Cups Ultrafine Nanoparticles Anchored into N-Doped Carbon Framework for Bifunctional Water Splitting

Abstract

Hydrogen has been considered as the green energy carrier to substitute gradually depleted fossil fuels due to its virtues holding high energy density and zero environmental discharge. Electrocatalytic water splitting is one of the most effective approach to generate hydrogen fuel, which involves two half reactions, namely hydrogen evolution reaction (HER) and oxygen evolution reaction (OER). The design of efficient and low-cost electrocatalysts to reduce the large energy barriers of water splitting is challenging. Nanosizing of the electrocatalysts could provide new insight into understanding the catalytic reaction at nanoscale and even molecular level. Here, a novel ultrafine CuPS nanoparticles anchored into N-doped carbon framework (CuPS/NC) was proposed as advanced electrocatalyst for full water splitting.

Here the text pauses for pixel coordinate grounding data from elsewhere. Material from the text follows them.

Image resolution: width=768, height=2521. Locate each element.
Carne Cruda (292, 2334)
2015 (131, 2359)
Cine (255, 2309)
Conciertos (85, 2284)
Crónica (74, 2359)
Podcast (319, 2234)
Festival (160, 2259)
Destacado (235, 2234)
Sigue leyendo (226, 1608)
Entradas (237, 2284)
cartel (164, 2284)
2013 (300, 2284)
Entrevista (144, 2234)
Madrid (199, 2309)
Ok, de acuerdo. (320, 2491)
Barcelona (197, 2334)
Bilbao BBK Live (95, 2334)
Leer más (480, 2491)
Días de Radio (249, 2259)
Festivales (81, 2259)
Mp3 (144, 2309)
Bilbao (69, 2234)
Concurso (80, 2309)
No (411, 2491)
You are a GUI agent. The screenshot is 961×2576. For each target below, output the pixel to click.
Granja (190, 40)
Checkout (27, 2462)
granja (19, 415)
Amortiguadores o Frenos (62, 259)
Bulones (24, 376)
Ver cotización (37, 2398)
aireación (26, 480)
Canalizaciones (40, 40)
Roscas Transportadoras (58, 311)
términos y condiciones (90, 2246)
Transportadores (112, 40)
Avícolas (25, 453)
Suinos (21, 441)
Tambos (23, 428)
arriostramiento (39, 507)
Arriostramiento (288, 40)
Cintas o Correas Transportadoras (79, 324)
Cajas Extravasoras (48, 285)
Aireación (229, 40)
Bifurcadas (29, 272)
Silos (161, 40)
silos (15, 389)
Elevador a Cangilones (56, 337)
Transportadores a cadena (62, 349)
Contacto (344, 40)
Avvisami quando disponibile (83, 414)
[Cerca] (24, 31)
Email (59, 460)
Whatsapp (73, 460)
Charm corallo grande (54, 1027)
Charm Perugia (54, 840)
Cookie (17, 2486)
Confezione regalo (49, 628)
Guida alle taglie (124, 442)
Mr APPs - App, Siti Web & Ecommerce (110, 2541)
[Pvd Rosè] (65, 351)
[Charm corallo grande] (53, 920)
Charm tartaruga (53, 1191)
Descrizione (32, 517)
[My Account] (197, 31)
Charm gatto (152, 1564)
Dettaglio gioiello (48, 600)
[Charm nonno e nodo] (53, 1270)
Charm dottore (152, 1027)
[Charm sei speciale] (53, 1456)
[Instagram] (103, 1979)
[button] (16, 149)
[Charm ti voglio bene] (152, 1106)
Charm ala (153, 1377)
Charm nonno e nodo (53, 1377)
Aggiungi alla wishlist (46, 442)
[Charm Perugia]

Density functional theory calculations revealed the synergistic electronic interaction between S and P, leading to optimal electronic structure and hydrogen adsorption free energy, thus facilitating HER kinetics. The highly open yet interconnected 3D framework creates a large surface area, exposing abundant active sites and providing convenient charge and ionic diffusion pathway. The ultrafine CuPS nanoparticles enable to fully utilize accessible edge sites. As a result, the obtained CuPS/NC exhibits relatively low overpotentials and small Tafel slopes for both HER and OER, as well as superior performance toward full water splitting.